A new kind of steroid

5G stands as the biggest creative and strategic opportunity for us to forge new relationships with our clients and reshape our industry for the next generation.

It’s not just about mobile devices. In addition to smartphones, 5G will integrate the internet of things, digital out of home, wearables, drones, manufacturing, retail experience spaces and more. 5G will be a lingua franca that will bring many currently disparate technologies together, a technology Esperanto for the next 10–20 years.

Last year there were around 1 billion IoT devices connected through the 5G cellular network globally. By 2023, it’s estimated that there will be around 3.5 billion.
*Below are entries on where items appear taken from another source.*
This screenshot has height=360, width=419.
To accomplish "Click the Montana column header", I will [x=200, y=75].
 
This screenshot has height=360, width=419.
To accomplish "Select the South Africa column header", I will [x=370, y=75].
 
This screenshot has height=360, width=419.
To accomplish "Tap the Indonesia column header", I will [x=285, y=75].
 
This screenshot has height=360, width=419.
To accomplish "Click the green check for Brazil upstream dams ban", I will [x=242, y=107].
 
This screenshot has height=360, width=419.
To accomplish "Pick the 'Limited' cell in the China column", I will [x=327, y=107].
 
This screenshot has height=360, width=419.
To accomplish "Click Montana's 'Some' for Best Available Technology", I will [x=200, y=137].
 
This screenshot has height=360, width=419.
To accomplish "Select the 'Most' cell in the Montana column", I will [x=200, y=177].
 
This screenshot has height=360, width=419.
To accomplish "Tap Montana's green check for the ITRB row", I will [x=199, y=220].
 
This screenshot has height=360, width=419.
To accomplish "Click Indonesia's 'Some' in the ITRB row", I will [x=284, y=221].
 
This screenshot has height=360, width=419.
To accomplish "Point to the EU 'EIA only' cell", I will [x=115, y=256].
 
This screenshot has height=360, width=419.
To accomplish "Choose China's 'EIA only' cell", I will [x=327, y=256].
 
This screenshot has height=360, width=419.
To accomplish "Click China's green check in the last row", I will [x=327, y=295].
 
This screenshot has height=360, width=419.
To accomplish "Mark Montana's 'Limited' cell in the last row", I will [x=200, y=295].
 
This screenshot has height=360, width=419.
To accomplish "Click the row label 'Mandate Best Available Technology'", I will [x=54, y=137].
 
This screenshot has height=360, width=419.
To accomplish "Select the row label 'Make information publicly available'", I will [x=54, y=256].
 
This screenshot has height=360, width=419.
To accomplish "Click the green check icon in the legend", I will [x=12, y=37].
And that’s outside of the tens of billions more devices connected directly to the internet through Wi-Fi or wired connections. The combined number could be as much as 51 billion in total by 2023. This requires a totally new approach.

Yes, 5G is fast—very fast—promising up to 600Mbits/second. It’s the kind of speed that means you could download a traditional DVD in a handful of seconds, and so far, we’ve been fixated on this linear speed between our device and the wider network. But 5G won’t just be a steroid injection for our device; it will be more like taking a tab of LSD.

Interactive TV

4G bandwidth brought with it our current video-dominated social media landscape. From micro-video sharing to binge-watching on the train, hand-held video is now at the heart of much of our brand communications.

But 5G isn’t just more video or higher-resolution video, it’s a different kind of video with new levels of engagement. Black Mirror’s choose your own adventure format in Bandersnatch on Netflix is just the start of what 5G could deliver: linear video can become direct response TV. We can also explore new levels of personalization. Imagine movie and TV product placement that changes in real-time on different devices for different people depending on location or how they’re feeling at that moment.

The prospects might be exciting, but they will also put pressure on our established systems and practices. Already stretched production budgets will need to go further, and the lines between content creation and media-buying will blur further. Responding to these challenges will require nothing less than new industry structures.

Beyond TV

New data opportunities will drive industry change, too. 5G tech means not just a greater volume of data but lower latency in data response. The reaction time between human eye perception and brain response to is around 10 milliseconds. 5G’s data latency is around one millisecond, which means that real-time communication between people, connected machines and devices becomes feasible. This invisible latency combined with increased bandwidth makes VR and AR realistic possibilities.

5G will push brand experiences to grow out from phone screens into a space between the digital and the real world where product and communications merge to create a deeper, richer brand experience. The brands who embrace this will win.

Looking at glass communications

The change over the last two decades from the linear, finite broadcast communications of the old analog world to the conversational content of the current digital world may have been a challenge for our industry, but 5G promises a new world that will be like dropping through the looking glass. To make the most of the 5G opportunity, we’ll need to collaborate in new ways with each other, with brands and with customers. Get it right, and we can open up new worlds.

5G is finally here, and the noise has only just started. Now is not the time to switch off. Don’t get mad—get even better.